I laughed about this until I actually saw some girls driving up the tourism market in a place that gets the most cloud cover in America. One girl was wearing those jeans and fat shoes the kids wear and a black Edward shirt. She was perusing the Twilight Zone with her grandparents in tow. I don’t know who I identified with more. I recall making my dad and brother take the ferry to Bremerton with me as a kid because my favorite band was from there. But the look in the grandparents’ eyes resonated with me even more. They clearly loved their granddaughter but did not understand at all why she liked this crap. They followed her throughout the “Zone” wherever she wanted to go. Only wanting to spend time with their granddaughter even if it was buying tour guides to a small shittown because some fictional vampire boy treats some fictional girl the way she wants to be treated.

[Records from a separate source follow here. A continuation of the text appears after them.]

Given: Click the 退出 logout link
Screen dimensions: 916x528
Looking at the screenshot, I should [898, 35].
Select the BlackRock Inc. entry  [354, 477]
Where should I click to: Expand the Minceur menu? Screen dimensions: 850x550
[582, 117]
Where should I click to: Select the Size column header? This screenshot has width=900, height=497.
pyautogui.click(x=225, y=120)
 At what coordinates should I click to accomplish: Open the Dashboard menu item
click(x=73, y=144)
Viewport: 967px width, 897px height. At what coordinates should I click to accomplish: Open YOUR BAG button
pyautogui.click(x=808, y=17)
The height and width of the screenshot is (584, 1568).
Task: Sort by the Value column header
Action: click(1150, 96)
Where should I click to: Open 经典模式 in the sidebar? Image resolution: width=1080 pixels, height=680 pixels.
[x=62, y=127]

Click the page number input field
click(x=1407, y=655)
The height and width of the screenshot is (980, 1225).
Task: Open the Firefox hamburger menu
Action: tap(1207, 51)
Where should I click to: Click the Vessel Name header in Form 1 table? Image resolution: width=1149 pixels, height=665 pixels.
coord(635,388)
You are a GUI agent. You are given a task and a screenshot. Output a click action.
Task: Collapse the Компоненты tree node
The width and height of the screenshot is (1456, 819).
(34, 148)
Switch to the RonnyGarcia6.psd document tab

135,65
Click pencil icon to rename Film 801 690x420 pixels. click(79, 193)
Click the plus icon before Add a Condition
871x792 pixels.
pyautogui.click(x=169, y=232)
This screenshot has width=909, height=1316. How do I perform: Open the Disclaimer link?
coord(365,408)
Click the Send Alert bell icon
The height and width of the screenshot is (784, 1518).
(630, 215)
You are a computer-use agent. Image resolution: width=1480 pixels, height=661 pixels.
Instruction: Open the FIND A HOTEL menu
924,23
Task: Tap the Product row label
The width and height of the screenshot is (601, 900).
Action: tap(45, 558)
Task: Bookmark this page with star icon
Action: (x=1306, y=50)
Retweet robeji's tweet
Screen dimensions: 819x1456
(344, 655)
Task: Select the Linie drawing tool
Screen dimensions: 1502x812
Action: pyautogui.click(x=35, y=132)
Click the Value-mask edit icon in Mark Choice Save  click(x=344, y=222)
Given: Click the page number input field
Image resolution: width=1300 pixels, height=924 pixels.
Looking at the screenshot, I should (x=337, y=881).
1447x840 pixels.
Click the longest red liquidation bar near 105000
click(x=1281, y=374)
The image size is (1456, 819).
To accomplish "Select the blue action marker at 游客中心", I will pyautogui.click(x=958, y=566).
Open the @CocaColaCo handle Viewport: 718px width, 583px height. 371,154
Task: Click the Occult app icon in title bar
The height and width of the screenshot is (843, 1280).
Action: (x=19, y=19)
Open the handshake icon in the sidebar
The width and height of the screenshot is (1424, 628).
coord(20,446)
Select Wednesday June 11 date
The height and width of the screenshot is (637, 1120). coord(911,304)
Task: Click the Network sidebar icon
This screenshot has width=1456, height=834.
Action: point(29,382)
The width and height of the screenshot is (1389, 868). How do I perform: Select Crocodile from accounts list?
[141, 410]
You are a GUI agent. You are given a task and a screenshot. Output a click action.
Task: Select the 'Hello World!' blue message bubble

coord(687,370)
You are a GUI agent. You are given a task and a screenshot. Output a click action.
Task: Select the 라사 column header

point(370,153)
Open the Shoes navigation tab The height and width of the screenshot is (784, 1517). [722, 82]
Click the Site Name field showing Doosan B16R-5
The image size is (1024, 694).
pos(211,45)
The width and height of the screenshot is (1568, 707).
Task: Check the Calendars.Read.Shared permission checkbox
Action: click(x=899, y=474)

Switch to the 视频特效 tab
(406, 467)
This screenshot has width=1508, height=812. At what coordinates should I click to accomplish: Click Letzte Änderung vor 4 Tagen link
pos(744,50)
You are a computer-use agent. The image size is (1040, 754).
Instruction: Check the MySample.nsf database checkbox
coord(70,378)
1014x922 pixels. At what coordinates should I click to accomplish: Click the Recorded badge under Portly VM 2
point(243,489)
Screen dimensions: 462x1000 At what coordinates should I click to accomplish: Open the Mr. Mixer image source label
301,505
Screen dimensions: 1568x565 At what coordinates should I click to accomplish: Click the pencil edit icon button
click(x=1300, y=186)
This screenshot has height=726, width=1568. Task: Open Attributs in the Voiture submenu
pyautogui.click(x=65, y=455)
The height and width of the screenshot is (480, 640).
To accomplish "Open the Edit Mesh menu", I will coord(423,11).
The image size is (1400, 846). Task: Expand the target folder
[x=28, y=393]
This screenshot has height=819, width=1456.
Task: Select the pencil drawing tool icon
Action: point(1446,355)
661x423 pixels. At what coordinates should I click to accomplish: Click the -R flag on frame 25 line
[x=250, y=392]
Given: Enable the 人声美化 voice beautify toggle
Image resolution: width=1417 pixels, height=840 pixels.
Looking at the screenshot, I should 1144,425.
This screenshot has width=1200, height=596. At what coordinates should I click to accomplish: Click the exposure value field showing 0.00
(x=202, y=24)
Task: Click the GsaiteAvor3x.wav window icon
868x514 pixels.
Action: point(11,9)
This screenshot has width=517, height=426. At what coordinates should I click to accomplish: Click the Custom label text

After soaking in everything we needed to know about Twilight, we crossed the “vampire treaty line” and went in to Olympic National Park. At this point, the forest got really thick. Olympic National Park has a mainland section that surrounds a tall mountain on the peninsula but it has a separate portion that is in the coastal area. This is the area we were in. There were no ranger stations but there was a campground. After picking out our spot, we set up the tent on this mossy area. The air was so damp, the trees so tall, the animals so strange and the ground so soft that I imagined I was inside that cave that was “no cave” in Empire Strikes Back.
We took a hike to the Quillayute River. Along the way, we cut through a rainforest. By definition, it was a rainforest and it looked like Ferngully so I believe it was. It just felt weird because it had the humidity you expected but was quite cold that evening. Along our moss-covered walk, we ran in to a chicken. We didn’t run in to any humans, just a chicken.
Before we went to bed, we drove to Rialto Beach just down the street. This beach was covered in large pebbles and solid driftwood trees. It also had this huge kelp deposits that our friend Joe in Denver named “whale sperm” due to their size and shape. The beach was cold and cloudy and though we were there at sunset, we saw nothing of it.